**Document segment:**
━━━━━━━━
A lot of information will flash by -h: this is the vcf header. Like the SAM file, the header contains information on what has been done to the vcf. The last line is particularly important as it shows what each field in the main body of the vcf is and it also gives the individual names. Try the following:

bcftools view -h sara_sapho.vcf.gz | head
bcftools view -h sara_sapho.vcf.gz | tail

Here -h means show me only the header. You can also see -H to see only the raw calls. For some more information on the vcf format, see here.
━━━━━━━━
**Information shown:**
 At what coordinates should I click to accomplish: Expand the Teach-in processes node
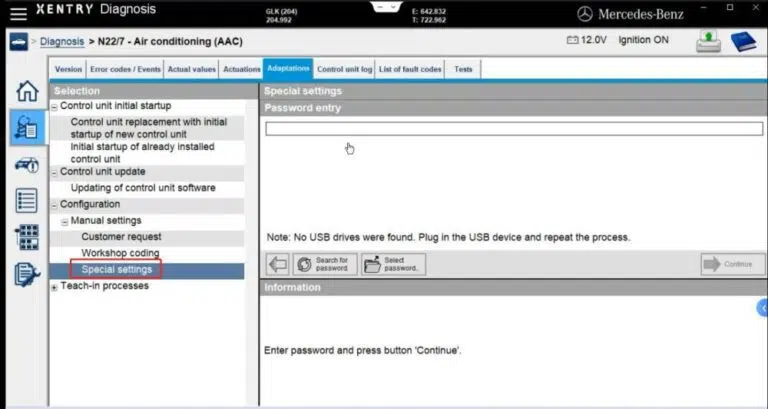[x=55, y=287]
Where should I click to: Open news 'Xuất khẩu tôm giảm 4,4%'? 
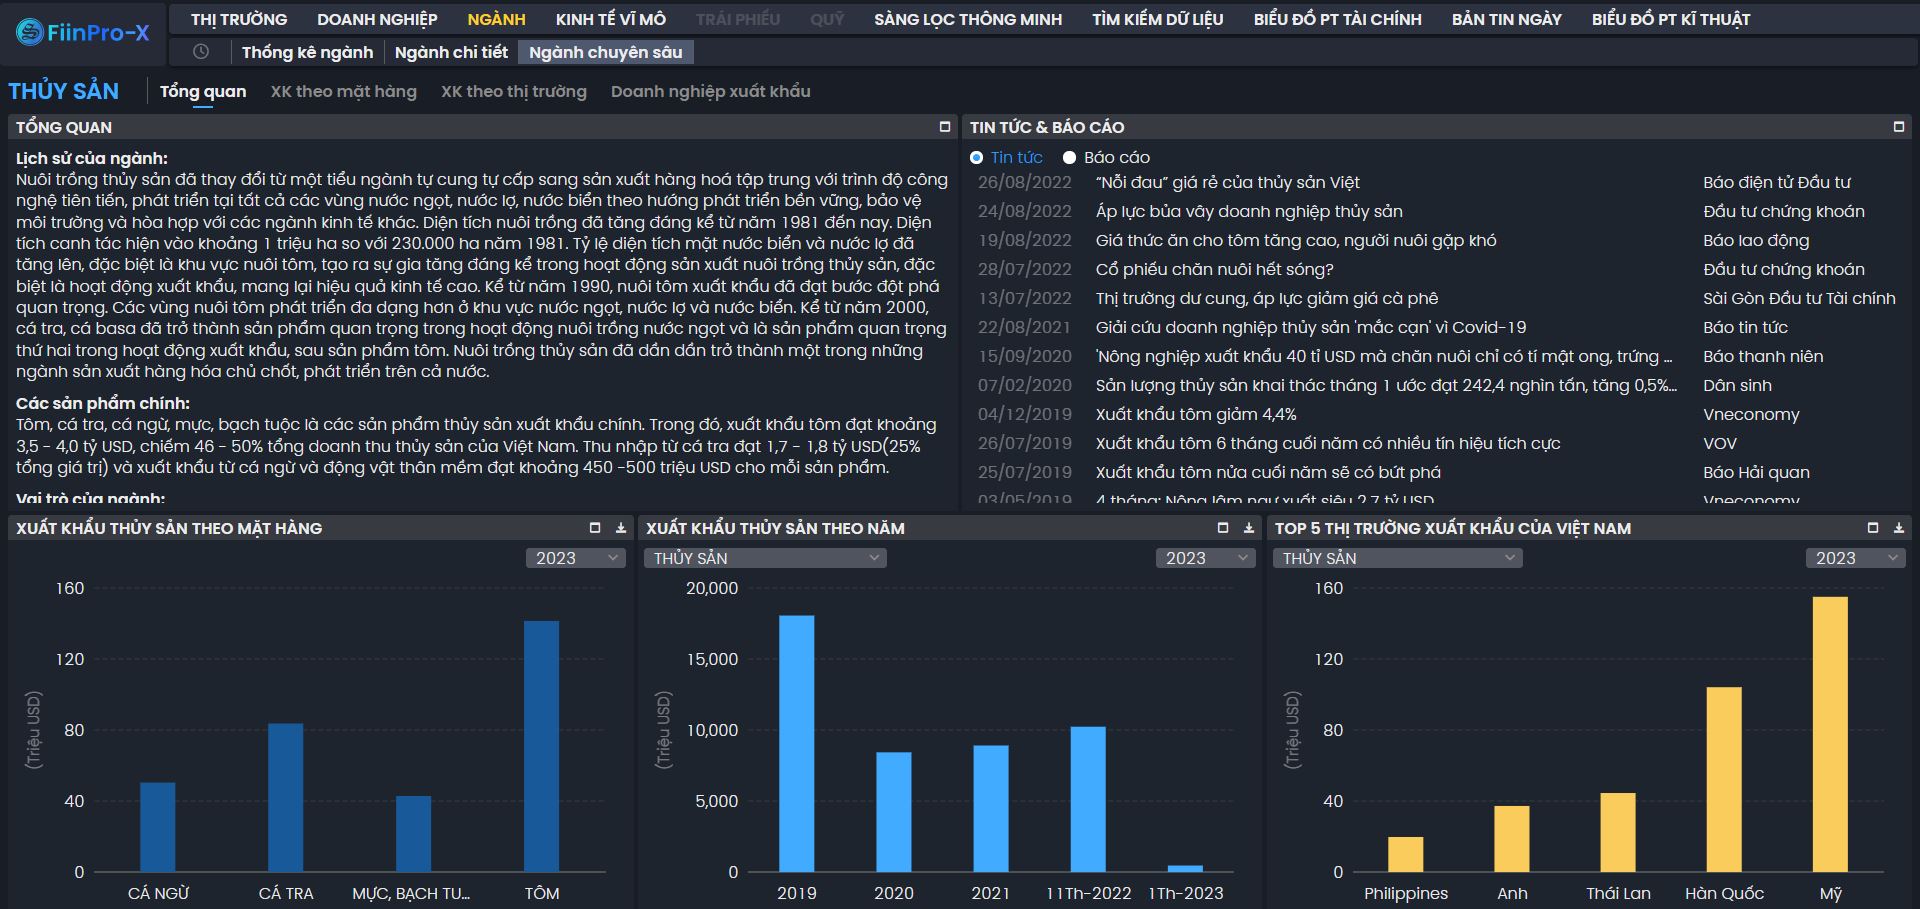[x=1195, y=414]
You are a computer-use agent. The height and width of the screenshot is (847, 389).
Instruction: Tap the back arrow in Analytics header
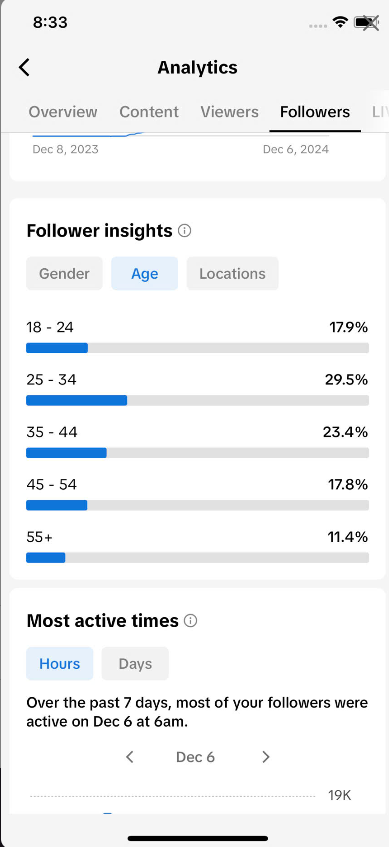[x=24, y=68]
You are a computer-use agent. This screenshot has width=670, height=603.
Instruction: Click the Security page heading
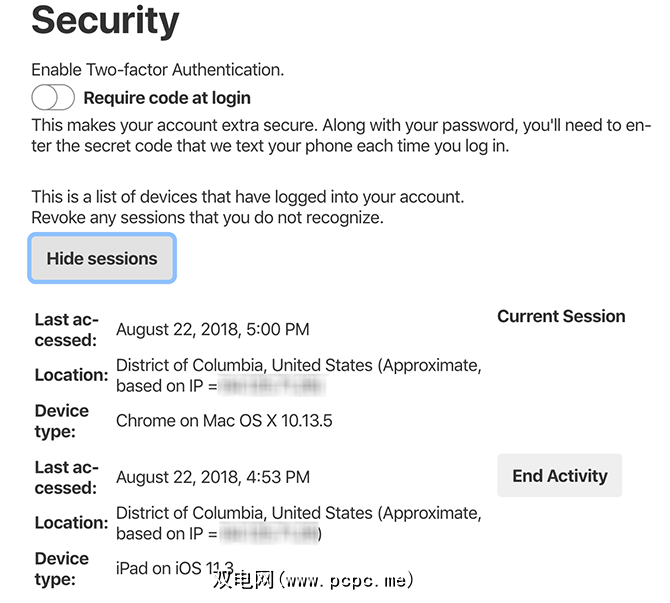tap(105, 21)
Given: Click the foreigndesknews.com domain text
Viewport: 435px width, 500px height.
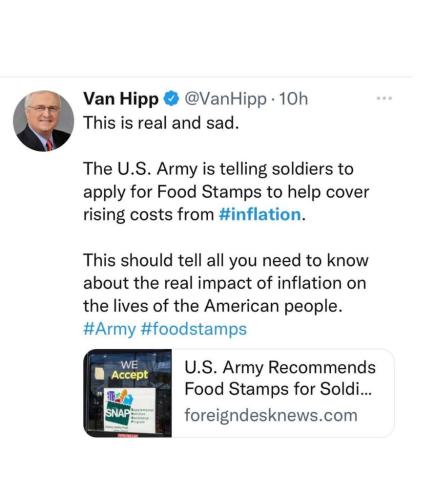Looking at the screenshot, I should pos(271,416).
━━━━━━━━
**Exercise set:**
[1] Print the portion of the VCF header passage starting at "A lot of information" and ending at "format, see here.".
[2] Decide whether each statement agrees with the VCF header passage, and support each yes or no with the deciding words from the passage, quoted exactly.
(a) The last line of the header shows what each field in the main body of the vcf is.
(b) The -H option shows only the header.
(c) Unlike the SAM file, the vcf header holds no information on what has been done to the vcf.
The records have no role in this exercise.

**Responses per task:**
[1]
A lot of information will flash by -h: this is the vcf header. Like the SAM file, the header contains information on what has been done to the vcf. The last line is particularly important as it shows what each field in the main body of the vcf is and it also gives the individual names. Try the following:

bcftools view -h sara_sapho.vcf.gz | head
bcftools view -h sara_sapho.vcf.gz | tail

Here -h means show me only the header. You can also see -H to see only the raw calls. For some more information on the vcf format, see here.

[2]
(a) Yes: "The last line is particularly important as it shows what each field in the main body of the vcf is"
(b) No: "You can also see -H to see only the raw calls."
(c) No: "Like the SAM file, the header contains information on what has been done to the vcf."